Beograd Woodville were champions for the second time, defeating Salisbury United 1–0 in the final. Adelaide Croatia were the defending champions, losing 0–2 in the second round to Para Hills.

====Schedule====

| Round | Match dates | No. of fixtures | Teams | New entries this round |
|---|---|---|---|---|
| First round | 14 May | 16 | 32 → 16 | 32 |
| Second round | 11 June | 8 | 16 → 8 | None |
| Quarter-finals | 9 July | 4 | 8 → 4 | None |
| Semi-finals | 10 September | 2 | 4 → 2 | None |
| Final | 17 September | 1 | 2 → 1 | None |

===1983 Night Series===

The 1983 Night Series, known as the Ampol Cup for sponsorship reasons, was the 31st running of the Night Series, a pre-season cup competition contested by the top six teams from the previous season's first division and the two newly promoted teams from the second division.
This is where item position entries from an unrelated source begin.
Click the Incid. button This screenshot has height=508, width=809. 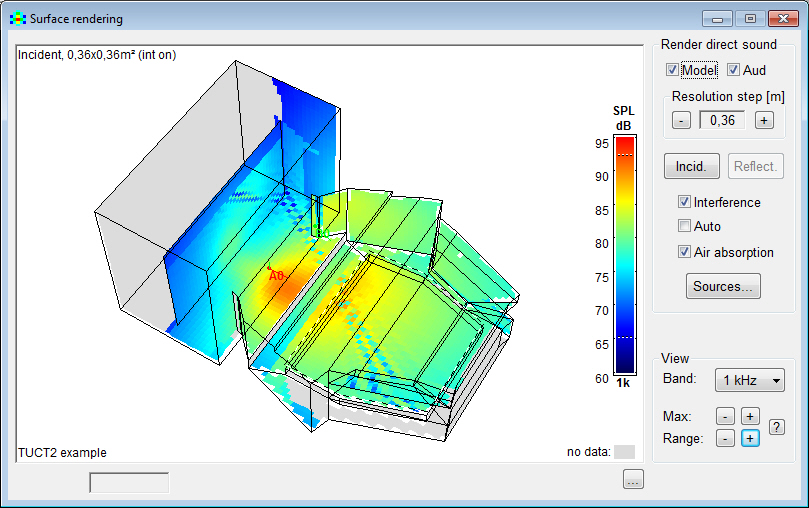click(x=692, y=166)
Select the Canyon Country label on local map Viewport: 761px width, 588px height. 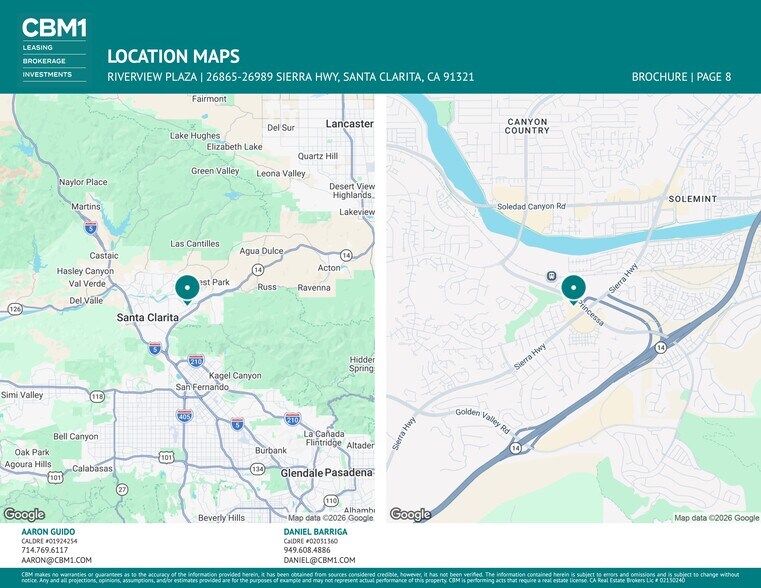(527, 126)
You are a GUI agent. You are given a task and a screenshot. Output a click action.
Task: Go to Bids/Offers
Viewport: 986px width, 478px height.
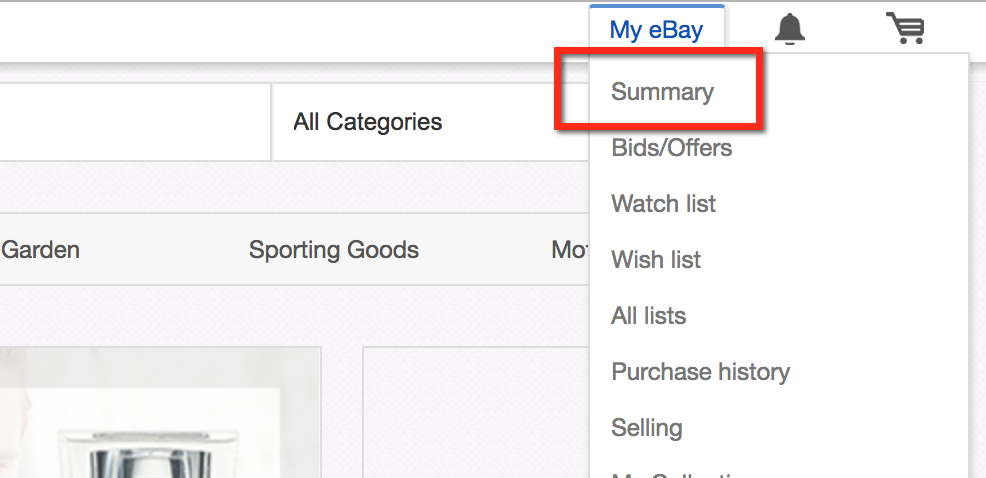[x=671, y=148]
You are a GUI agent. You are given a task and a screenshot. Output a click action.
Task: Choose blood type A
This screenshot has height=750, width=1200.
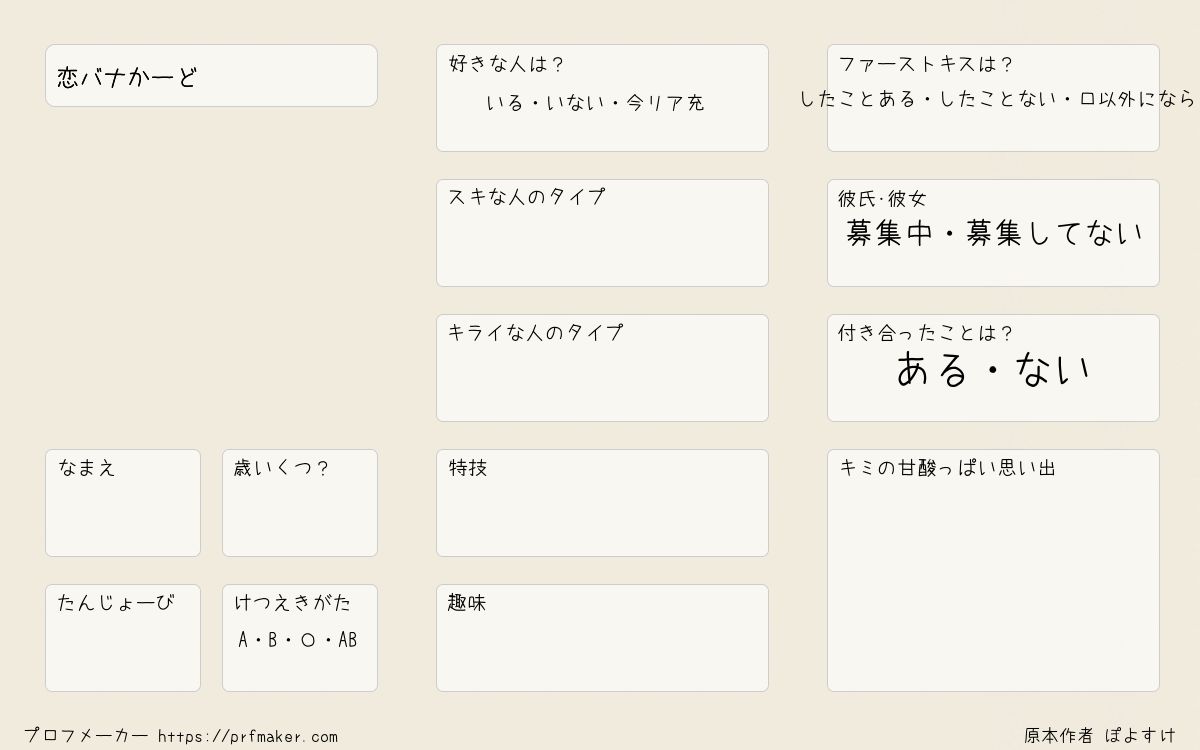point(243,640)
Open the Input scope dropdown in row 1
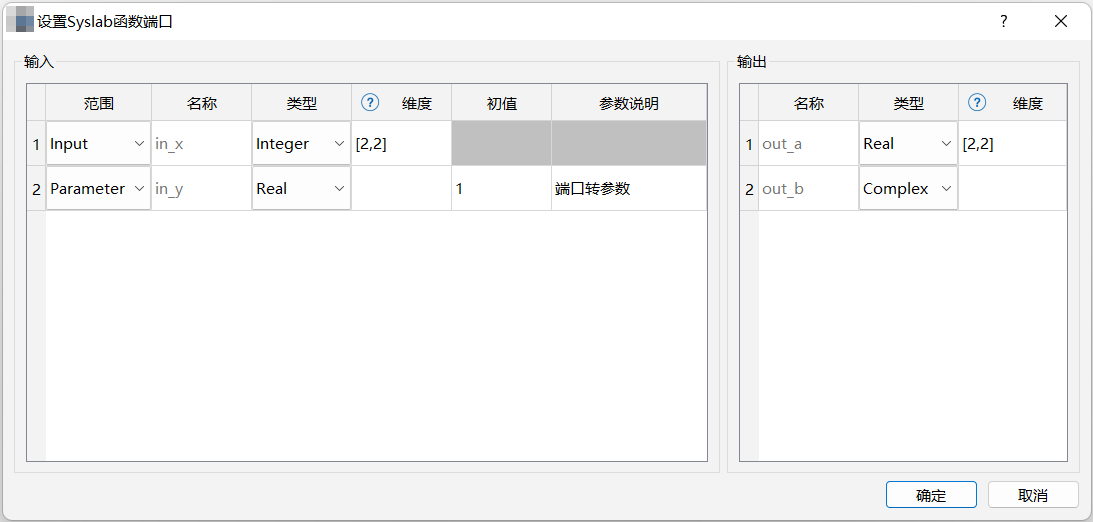The height and width of the screenshot is (522, 1093). [x=98, y=144]
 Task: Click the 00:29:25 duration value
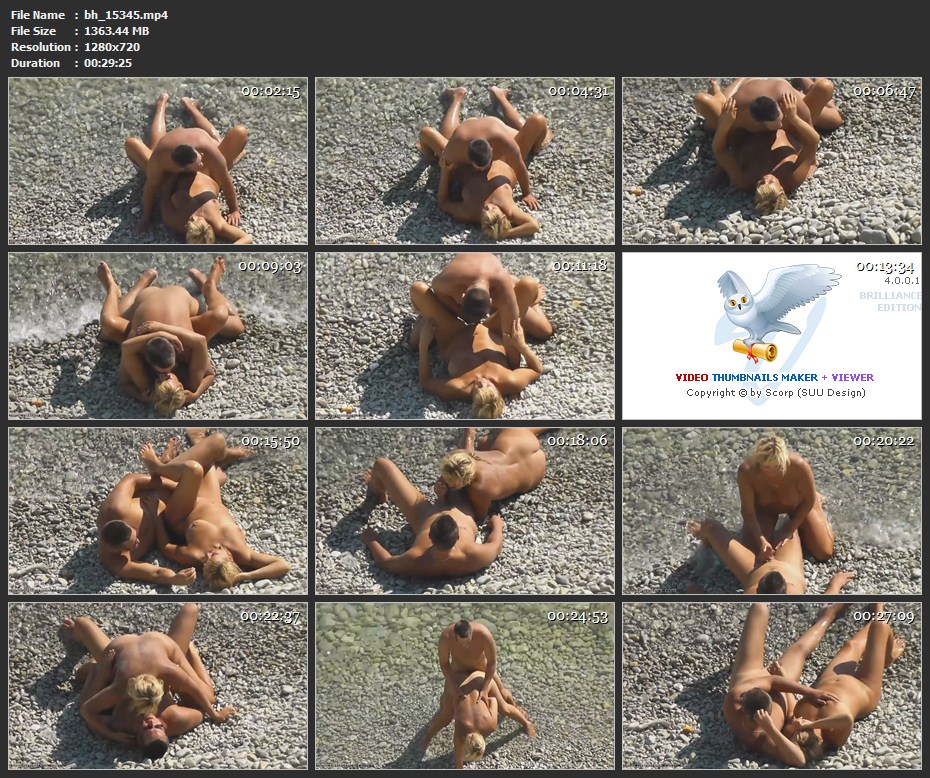[108, 63]
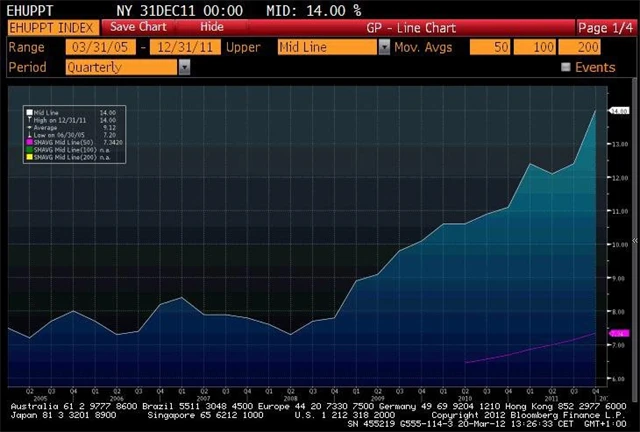This screenshot has height=432, width=640.
Task: Select the EHUPPT INDEX tab
Action: pyautogui.click(x=50, y=26)

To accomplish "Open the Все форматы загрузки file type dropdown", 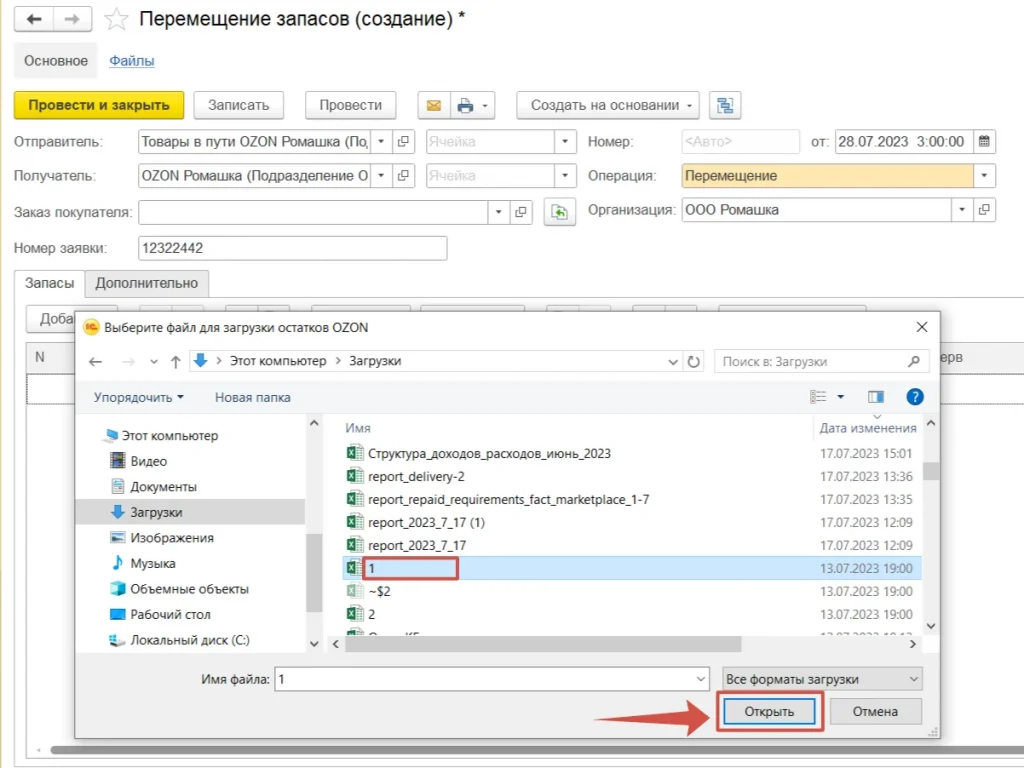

Eastern Districts Azzurri were champions for the first time, defeating Adelaide City Youth 1–0 in the final. West Adelaide Youth were the defending champions, losing 1–2 in the semi-finals to the eventual winners, Eastern Districts Azzurri.

====Group stage====
The top two teams from both groups advance to the semi-finals.

=====Group A=====

| Pos | Team | Pld | W | D | L | GF | GA | GD | Pts | Qualification |  | WES | POL | CRO | PAR |
| 1 | West Adelaide Youth | 3 | 2 | 1 | 0 | 4 | 2 | +2 | 5 | Advance to Semi-finals |  |  | 2–1 | 1–0 | 1–1 |
| 2 | Polonia Adelaide | 3 | 1 | 1 | 1 | 6 | 3 | +3 | 3 |  |  |  | 0–0 | 5–1 |
| 3 | Adelaide Croatia | 3 | 1 | 1 | 1 | 2 | 1 | +1 | 3 |  |  |  |  |  | 2–0 |
| 4 | Para Hills | 3 | 0 | 1 | 2 | 2 | 8 | −6 | 1 |  |  |  |  |  |

=====Group B=====

| Pos | Team | Pld | W | D | L | GF | GA | GD | Pts | Qualification |  | ACI | EDA | CAM | BEO |
| 1 | Adelaide City Youth | 3 | 3 | 0 | 0 | 9 | 1 | +8 | 6 | Advance to Semi-finals |  |  | 3–1 | 2–0 | 4–0 |
| 2 | Eastern Districts Azzurri | 3 | 2 | 0 | 1 | 7 | 4 | +3 | 4 |  |  |  | 4–0 | 2–1 |
| 3 | Campbelltown City | 3 | 1 | 0 | 2 | 1 | 6 | −5 | 2 |  |  |  |  |  | 1–0 |
| 4 | Beograd Woodville | 3 | 0 | 0 | 3 | 1 | 7 | −6 | 0 |  |  |  |  |  |

===1983 Top Four Cup===

The 1983 Top Four Cup, known as the Coca-Cola Cup for sponsorship reasons, was the 14th running of the Top Four Cup, a post-season cup competition contested by the top four teams from the first division.

Polonia Adelaide were champions for the third time, defeating Adelaide Croatia 3–1 in the final. Eastern Districts Azzurri were the previous winners, but did not qualify for this season's competition after finishing sixth.